[Dataset entries]
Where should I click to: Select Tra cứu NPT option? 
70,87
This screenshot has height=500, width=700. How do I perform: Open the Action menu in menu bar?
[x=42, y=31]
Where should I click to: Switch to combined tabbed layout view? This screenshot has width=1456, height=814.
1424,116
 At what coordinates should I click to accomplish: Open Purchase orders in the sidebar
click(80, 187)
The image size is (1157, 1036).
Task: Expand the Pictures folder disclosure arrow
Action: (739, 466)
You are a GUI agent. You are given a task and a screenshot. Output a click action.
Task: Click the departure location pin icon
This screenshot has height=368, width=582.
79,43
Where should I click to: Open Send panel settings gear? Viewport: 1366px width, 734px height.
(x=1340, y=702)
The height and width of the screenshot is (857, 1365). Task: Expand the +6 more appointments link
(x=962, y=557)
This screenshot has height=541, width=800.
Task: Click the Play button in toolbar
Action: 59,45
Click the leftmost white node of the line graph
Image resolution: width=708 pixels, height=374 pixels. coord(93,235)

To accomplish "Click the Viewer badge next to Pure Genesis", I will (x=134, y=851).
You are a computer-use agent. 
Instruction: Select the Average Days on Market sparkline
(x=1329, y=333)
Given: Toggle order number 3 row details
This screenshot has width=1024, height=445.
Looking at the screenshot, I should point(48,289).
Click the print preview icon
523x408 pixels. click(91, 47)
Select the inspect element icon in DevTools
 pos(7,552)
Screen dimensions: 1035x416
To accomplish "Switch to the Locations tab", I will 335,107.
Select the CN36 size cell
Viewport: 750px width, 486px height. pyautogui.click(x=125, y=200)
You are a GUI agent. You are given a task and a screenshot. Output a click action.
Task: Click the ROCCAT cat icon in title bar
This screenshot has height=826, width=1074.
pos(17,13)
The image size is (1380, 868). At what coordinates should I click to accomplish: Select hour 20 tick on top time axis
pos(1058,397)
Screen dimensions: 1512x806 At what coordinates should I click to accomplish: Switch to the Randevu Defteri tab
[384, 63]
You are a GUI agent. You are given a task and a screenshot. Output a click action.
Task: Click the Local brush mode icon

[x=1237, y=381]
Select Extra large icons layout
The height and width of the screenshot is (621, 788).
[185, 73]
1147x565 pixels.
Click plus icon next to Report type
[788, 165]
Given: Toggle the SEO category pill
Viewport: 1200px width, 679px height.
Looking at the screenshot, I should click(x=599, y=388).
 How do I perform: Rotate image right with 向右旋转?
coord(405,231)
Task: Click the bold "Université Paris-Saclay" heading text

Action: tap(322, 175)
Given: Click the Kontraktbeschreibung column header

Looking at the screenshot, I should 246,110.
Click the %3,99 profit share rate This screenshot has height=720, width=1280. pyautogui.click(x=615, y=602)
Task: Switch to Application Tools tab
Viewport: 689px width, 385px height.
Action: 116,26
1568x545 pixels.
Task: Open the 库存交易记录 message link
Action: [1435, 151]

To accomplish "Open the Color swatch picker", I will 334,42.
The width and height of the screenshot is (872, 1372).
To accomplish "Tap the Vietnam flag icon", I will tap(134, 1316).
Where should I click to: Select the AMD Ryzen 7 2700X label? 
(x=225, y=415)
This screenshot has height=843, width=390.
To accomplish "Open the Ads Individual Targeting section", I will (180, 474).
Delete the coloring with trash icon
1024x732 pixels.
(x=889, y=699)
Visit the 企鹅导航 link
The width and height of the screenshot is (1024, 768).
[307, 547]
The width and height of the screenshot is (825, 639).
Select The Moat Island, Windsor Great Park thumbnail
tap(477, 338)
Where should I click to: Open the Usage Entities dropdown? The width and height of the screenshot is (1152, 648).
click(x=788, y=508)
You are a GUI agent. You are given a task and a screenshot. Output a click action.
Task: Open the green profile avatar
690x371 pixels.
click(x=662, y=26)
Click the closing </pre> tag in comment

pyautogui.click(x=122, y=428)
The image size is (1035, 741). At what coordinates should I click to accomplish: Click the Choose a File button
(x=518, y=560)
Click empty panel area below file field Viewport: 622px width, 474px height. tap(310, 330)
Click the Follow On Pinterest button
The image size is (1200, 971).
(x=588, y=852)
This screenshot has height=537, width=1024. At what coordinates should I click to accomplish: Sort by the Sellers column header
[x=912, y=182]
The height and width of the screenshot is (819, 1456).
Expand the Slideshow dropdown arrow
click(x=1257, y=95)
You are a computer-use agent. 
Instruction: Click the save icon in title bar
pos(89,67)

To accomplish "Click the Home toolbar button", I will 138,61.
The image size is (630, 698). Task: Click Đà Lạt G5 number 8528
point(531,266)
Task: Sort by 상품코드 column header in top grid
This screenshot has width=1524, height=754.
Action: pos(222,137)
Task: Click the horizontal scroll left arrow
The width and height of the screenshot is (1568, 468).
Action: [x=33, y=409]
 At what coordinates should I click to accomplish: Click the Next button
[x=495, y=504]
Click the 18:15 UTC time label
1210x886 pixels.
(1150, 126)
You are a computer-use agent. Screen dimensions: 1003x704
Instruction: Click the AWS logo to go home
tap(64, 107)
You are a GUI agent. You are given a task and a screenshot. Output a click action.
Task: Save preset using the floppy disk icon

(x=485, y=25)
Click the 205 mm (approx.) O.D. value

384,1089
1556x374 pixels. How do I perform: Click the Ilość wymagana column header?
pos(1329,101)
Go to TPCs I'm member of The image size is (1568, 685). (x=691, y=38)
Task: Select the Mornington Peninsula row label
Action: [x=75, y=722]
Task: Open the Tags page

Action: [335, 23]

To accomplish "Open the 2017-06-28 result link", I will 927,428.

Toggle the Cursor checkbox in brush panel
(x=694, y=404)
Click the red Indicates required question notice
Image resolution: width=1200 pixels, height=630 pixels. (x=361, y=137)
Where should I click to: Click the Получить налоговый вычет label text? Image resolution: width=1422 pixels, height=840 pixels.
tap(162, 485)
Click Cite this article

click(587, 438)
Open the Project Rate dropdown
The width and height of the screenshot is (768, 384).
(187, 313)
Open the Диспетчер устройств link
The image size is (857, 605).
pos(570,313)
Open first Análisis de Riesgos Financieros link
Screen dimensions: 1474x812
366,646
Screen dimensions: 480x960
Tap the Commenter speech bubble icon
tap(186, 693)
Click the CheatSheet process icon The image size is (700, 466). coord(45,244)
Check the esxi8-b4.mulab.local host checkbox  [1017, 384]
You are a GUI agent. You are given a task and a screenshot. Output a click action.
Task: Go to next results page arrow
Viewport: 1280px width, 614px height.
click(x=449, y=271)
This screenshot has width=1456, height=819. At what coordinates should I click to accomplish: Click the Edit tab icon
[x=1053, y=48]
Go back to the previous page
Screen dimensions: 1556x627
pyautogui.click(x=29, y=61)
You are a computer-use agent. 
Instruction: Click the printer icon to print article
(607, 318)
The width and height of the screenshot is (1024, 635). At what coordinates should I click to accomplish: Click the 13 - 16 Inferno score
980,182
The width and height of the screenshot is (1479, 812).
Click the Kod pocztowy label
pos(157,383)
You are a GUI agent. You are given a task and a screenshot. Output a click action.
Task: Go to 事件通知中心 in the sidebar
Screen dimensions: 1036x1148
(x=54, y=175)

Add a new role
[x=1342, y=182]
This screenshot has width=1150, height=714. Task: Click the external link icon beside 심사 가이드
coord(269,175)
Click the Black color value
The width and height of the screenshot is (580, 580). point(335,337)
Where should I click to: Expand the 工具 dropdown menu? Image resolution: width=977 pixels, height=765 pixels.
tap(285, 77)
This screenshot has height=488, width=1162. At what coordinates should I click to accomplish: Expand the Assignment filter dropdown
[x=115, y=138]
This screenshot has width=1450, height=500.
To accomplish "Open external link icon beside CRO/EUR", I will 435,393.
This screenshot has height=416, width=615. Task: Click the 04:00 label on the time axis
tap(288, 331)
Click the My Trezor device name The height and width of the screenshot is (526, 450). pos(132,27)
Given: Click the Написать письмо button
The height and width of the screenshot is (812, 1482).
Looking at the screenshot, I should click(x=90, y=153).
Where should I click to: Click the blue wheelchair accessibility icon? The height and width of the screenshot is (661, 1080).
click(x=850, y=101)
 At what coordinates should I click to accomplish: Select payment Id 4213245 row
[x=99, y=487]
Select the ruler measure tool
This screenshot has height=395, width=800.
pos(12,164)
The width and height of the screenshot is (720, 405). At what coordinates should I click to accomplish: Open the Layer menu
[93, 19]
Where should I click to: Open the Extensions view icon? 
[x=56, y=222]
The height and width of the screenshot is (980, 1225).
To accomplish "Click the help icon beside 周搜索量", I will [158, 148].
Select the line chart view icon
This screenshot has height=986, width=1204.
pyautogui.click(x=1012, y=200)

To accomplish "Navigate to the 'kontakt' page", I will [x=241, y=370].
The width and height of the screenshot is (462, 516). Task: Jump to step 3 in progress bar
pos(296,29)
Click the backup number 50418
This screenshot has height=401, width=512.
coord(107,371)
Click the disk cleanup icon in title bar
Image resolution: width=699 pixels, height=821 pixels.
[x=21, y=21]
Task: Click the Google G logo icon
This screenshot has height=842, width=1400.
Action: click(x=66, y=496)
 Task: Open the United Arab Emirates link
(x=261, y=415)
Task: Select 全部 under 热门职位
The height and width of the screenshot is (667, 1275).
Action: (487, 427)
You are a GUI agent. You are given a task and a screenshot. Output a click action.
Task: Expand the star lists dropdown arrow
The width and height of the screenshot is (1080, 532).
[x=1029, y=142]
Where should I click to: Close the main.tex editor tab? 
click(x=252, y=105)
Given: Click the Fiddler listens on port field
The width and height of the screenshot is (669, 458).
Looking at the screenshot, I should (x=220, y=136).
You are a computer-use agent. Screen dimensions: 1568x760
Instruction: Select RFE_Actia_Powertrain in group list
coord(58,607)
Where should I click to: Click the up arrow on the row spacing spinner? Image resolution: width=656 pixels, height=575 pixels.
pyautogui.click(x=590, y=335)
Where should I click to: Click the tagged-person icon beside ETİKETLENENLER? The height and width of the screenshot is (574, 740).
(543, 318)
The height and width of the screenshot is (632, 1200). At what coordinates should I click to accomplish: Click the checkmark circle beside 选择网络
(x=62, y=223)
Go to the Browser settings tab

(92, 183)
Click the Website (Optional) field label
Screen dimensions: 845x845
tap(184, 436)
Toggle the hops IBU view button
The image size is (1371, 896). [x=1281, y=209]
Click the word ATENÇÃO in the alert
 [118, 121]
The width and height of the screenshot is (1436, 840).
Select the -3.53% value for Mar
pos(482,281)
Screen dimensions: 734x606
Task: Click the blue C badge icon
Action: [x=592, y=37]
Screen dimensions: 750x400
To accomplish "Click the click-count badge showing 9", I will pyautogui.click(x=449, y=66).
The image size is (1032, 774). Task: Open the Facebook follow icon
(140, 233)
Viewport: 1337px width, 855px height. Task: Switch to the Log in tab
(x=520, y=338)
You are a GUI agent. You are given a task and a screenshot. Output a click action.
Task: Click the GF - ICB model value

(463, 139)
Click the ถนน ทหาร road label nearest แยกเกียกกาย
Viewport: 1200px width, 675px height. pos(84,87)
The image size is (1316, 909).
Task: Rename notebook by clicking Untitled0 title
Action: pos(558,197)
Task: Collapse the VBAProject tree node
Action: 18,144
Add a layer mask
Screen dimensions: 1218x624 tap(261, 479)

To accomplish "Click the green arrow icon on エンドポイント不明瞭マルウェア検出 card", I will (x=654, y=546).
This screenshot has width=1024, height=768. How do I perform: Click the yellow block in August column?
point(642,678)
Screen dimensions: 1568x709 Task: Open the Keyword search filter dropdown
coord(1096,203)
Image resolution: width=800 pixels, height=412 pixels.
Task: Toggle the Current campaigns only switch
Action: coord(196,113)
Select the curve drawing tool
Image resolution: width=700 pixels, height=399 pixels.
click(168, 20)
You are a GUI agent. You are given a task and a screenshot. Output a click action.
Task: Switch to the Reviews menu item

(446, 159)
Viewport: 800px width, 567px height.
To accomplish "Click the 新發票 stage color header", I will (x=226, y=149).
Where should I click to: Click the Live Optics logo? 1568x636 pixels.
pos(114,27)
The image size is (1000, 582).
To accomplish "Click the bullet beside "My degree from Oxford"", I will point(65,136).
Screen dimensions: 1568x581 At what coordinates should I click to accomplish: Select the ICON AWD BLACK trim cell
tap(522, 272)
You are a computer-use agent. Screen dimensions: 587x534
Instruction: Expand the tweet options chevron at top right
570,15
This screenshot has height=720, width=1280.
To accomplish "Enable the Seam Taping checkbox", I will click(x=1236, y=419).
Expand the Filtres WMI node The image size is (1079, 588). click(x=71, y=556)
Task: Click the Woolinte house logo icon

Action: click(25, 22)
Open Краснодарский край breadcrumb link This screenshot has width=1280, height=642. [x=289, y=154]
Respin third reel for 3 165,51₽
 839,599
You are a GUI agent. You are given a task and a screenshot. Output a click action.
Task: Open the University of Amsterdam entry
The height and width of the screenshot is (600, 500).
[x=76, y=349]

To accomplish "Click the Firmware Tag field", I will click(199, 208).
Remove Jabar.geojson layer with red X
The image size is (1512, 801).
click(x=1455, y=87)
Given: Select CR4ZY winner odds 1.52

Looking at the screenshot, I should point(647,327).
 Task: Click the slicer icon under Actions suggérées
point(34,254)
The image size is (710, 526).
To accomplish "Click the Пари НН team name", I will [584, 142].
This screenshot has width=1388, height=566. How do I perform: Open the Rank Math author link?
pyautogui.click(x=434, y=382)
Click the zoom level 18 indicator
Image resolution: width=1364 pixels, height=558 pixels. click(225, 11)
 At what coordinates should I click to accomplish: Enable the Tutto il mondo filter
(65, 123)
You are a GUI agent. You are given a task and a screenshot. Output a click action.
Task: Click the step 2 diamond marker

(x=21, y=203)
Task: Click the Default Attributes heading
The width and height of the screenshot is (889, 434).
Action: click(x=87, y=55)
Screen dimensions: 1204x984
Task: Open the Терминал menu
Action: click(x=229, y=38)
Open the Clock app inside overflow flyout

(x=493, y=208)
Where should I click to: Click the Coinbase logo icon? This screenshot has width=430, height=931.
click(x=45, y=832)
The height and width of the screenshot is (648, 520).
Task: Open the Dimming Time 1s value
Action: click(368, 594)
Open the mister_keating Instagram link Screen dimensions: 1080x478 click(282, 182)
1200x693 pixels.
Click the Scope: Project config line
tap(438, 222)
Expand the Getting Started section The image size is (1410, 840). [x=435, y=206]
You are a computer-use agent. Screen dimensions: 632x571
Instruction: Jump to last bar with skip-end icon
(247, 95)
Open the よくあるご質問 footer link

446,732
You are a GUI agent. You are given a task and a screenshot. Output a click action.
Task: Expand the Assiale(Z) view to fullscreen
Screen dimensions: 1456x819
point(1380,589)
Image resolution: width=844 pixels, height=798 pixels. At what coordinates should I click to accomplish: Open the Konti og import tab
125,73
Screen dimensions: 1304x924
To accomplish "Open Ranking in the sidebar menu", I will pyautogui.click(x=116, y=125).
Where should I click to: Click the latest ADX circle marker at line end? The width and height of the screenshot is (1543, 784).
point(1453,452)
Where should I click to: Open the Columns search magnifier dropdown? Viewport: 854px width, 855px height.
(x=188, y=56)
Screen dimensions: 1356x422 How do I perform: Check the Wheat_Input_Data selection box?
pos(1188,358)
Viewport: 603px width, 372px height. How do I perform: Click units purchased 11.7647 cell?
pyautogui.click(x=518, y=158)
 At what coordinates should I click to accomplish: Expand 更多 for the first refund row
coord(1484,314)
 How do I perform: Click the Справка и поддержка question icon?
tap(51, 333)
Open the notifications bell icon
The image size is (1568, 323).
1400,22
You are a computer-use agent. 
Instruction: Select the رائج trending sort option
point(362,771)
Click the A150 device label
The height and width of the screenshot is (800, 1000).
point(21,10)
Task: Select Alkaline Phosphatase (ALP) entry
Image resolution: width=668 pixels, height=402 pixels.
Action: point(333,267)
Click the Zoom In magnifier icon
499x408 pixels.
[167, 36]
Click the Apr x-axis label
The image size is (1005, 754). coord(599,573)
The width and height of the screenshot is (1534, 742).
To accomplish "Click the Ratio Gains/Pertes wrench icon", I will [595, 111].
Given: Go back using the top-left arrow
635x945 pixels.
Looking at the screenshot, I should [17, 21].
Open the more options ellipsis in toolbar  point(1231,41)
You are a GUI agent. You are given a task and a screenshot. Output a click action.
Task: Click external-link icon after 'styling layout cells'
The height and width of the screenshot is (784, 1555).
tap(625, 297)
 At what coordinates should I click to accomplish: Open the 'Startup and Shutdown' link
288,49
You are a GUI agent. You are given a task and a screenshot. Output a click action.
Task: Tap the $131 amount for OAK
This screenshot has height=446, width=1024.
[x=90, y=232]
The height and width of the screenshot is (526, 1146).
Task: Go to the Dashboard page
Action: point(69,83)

### Exercise objective:
In the entries above, copy each line that contains the string "section".

### Response for this exercise:
To accomplish "Open the Ads Individual Targeting section", I will (180, 474).
Expand the Getting Started section The image size is (1410, 840). [x=435, y=206]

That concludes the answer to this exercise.